Text section:
····················
Black Rose is the second album by American singer-songwriter J. D. Souther, released in 1976. It includes Souther's version of "Faithless Love" released by Linda Ronstadt in 1974. Ronstadt would later cover "Simple Man, Simple Dream" and "Silver Blue" from this album.

Reception

In his retrospective review for Allmusic, critic William Ruhlmann called it an "excellent album steeped in the Southern California country-rock sound of the '70s". In a review for Rolling Stone, Stephen Holden wrote, "John David Souther’s second solo album benefits from a beautiful, all-star Peter Asher production. More sophisticated than either his first album or the two Souther-Hillman-Furay albums, Black Rose underscores Souther’s melodic writing, his strongest point, with some genuinely innovative arrangements by David Campbell, the classically trained musician who scored “Prisoner in Disguise" for Linda Ronstadt. "Silver Blue," much of which Campbell has scored as a duet for voice and plucked double bass and violas, is a starkly arresting production, while setting "Faithless Love" into a semiformal piece for voice, acoustic guitar and chamber ensemble transforms a prettier-than-average country-rock ballad into an eloquent one. "Doors Swing Open," a complex tune based on ninth and minor sixth chords, boasts an elegantly lush arrangement that both gives it shape and highlights its lovely chromaticism."
····················
Source data:
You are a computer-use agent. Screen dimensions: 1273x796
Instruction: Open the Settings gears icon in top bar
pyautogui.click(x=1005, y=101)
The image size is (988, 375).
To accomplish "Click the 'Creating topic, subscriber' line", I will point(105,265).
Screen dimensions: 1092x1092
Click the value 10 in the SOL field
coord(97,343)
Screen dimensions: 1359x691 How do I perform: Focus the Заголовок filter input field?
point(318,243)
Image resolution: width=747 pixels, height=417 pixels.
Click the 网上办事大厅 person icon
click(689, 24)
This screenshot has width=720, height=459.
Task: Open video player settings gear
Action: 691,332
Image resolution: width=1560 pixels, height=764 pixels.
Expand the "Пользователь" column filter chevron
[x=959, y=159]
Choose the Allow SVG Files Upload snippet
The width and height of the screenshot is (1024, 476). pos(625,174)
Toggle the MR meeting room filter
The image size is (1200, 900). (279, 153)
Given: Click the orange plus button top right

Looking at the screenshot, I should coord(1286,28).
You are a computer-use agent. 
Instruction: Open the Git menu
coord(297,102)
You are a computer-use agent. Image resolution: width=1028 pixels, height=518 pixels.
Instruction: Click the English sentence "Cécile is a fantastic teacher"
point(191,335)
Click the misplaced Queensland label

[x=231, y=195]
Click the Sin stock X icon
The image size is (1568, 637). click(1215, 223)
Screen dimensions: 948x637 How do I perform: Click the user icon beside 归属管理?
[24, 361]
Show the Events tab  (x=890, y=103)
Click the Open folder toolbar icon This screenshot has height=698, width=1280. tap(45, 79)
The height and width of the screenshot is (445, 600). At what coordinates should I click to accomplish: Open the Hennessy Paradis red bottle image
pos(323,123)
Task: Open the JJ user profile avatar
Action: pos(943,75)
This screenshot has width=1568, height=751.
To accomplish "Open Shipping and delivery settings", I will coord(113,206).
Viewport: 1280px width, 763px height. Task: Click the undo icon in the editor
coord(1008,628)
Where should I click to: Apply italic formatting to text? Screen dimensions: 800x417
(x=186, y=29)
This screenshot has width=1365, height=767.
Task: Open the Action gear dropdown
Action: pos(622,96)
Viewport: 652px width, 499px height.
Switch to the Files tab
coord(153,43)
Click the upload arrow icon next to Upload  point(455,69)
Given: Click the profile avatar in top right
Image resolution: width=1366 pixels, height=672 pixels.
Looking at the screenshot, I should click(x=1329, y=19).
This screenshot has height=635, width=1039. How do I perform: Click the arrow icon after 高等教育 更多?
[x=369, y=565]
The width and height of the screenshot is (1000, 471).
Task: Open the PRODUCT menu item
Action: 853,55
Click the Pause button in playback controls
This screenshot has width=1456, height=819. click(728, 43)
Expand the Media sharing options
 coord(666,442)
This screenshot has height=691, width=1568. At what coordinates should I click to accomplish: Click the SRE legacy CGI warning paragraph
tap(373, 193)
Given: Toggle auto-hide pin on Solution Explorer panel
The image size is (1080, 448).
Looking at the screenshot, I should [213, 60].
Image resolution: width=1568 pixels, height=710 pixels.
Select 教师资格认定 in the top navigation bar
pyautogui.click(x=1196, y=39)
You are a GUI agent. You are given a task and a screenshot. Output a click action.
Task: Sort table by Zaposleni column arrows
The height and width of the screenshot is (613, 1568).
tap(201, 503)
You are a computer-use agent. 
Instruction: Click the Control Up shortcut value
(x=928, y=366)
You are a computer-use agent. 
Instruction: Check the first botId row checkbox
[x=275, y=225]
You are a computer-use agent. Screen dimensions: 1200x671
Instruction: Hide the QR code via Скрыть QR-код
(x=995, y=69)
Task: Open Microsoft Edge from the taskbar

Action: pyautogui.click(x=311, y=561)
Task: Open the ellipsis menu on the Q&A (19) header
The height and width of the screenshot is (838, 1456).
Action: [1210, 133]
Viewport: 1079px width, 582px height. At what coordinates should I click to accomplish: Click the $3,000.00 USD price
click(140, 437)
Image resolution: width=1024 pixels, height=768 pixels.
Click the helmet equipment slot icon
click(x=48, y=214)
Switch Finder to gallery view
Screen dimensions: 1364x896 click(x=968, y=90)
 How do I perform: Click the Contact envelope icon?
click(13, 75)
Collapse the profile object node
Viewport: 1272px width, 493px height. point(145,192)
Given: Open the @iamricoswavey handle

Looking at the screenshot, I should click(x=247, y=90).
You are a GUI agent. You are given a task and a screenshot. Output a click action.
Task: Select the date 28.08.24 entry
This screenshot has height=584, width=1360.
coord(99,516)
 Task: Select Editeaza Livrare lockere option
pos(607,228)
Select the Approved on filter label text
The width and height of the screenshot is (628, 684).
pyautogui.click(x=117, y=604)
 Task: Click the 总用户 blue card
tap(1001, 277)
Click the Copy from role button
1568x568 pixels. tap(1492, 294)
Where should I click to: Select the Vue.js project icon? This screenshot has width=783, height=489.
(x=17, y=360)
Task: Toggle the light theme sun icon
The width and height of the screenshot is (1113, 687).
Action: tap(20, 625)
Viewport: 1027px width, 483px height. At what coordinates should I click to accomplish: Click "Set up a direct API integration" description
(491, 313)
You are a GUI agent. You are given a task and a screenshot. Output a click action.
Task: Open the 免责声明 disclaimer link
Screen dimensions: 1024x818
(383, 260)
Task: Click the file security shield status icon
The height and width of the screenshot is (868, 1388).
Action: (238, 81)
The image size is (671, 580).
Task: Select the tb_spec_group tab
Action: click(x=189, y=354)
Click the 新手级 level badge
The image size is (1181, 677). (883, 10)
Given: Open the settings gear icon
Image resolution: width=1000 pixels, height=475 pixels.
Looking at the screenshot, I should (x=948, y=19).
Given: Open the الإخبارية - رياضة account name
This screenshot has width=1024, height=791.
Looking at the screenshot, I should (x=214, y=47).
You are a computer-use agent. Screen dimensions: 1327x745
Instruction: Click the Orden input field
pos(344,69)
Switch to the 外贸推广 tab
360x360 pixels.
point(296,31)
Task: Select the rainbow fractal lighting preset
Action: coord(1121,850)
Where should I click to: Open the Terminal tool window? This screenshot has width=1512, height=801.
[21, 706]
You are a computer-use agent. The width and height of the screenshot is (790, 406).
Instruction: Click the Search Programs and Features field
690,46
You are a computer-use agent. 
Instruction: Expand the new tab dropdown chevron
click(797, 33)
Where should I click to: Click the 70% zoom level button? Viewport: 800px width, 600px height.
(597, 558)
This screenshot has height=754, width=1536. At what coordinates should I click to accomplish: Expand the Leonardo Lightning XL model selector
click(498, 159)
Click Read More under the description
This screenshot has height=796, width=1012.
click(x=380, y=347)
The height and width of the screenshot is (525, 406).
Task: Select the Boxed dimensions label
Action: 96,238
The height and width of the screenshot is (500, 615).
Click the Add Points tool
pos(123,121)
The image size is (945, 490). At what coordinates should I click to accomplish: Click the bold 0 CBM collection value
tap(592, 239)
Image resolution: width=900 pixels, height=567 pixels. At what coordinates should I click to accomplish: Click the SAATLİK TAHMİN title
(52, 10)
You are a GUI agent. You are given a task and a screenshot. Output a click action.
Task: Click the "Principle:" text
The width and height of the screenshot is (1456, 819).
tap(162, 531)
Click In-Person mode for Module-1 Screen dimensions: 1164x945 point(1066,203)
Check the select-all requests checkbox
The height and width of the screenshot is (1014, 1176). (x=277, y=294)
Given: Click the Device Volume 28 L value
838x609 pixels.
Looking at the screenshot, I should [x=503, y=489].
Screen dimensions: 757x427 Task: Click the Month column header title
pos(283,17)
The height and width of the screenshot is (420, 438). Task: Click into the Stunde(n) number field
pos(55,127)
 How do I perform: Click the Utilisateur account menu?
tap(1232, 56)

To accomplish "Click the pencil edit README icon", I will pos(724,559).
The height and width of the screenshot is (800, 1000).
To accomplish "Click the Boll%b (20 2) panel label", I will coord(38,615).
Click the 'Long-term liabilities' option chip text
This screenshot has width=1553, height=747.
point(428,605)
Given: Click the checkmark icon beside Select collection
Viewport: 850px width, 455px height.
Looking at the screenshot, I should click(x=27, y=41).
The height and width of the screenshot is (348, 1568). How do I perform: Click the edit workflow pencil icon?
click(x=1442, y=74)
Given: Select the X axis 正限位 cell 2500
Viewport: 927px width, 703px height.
····················
Problems and tasks:
**a)** Echo the passage of the Black Rose album text between "Black Rose is" and "from this album.", inclusive, word for word.
**b)** Duplicate the records verbatim, from their first line through the line holding "The image size is (1200, 900). (279, 153)", inclusive.

Responses per task:
**a)**
Black Rose is the second album by American singer-songwriter J. D. Souther, released in 1976. It includes Souther's version of "Faithless Love" released by Linda Ronstadt in 1974. Ronstadt would later cover "Simple Man, Simple Dream" and "Silver Blue" from this album.

**b)**
You are a computer-use agent. Screen dimensions: 1273x796
Instruction: Open the Settings gears icon in top bar
pyautogui.click(x=1005, y=101)
The image size is (988, 375).
To accomplish "Click the 'Creating topic, subscriber' line", I will point(105,265).
Screen dimensions: 1092x1092
Click the value 10 in the SOL field
coord(97,343)
Screen dimensions: 1359x691 How do I perform: Focus the Заголовок filter input field?
point(318,243)
Image resolution: width=747 pixels, height=417 pixels.
Click the 网上办事大厅 person icon
click(689, 24)
This screenshot has width=720, height=459.
Task: Open video player settings gear
Action: 691,332
Image resolution: width=1560 pixels, height=764 pixels.
Expand the "Пользователь" column filter chevron
[x=959, y=159]
Choose the Allow SVG Files Upload snippet
The width and height of the screenshot is (1024, 476). pos(625,174)
Toggle the MR meeting room filter
The image size is (1200, 900). (279, 153)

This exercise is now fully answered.